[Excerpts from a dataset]
┌────────

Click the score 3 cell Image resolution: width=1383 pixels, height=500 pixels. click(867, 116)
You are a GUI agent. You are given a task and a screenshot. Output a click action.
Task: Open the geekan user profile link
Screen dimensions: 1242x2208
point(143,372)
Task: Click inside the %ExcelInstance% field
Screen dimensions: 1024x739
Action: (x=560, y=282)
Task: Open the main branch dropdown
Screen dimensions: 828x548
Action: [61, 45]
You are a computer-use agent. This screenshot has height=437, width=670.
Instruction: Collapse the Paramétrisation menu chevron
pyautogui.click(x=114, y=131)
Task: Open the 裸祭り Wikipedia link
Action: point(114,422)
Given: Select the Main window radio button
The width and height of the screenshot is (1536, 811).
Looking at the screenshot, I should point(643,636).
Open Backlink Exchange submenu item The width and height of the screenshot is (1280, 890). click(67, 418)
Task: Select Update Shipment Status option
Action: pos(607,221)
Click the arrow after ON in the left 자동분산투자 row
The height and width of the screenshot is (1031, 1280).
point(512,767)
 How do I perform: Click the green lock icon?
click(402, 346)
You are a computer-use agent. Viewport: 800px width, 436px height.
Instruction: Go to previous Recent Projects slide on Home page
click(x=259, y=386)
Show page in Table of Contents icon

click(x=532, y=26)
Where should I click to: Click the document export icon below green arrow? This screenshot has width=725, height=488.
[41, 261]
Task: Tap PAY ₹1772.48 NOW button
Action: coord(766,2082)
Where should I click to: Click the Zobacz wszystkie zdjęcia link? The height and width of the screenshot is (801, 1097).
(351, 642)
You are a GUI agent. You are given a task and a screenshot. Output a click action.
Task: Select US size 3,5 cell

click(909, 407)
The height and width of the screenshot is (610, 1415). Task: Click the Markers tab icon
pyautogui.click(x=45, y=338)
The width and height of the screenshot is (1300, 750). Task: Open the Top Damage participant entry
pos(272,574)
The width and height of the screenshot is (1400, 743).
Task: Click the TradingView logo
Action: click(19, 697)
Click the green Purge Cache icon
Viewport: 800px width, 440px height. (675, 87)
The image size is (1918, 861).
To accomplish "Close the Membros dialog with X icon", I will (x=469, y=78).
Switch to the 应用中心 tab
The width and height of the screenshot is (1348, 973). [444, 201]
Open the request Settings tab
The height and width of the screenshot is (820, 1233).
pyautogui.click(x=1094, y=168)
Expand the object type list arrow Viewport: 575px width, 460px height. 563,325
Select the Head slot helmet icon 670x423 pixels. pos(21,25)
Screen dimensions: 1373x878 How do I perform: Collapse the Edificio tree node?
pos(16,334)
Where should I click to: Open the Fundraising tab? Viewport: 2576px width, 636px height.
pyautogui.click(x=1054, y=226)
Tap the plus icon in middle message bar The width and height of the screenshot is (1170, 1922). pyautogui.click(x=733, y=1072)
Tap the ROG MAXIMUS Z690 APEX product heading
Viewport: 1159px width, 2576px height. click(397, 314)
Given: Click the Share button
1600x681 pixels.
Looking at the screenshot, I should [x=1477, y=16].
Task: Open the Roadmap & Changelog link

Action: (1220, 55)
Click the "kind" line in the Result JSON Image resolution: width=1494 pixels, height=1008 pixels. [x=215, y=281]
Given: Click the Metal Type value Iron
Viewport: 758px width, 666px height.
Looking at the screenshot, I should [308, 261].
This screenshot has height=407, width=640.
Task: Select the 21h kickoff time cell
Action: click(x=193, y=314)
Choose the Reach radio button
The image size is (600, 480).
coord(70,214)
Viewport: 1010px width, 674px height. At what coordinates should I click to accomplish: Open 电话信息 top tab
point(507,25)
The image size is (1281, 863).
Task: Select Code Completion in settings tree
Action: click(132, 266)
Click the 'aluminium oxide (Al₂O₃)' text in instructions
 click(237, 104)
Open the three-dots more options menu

└────────

Looking at the entries, work out how many lines hold the word "computer". Give the number and nothing else.

• _WRITTEN REPLY_: 2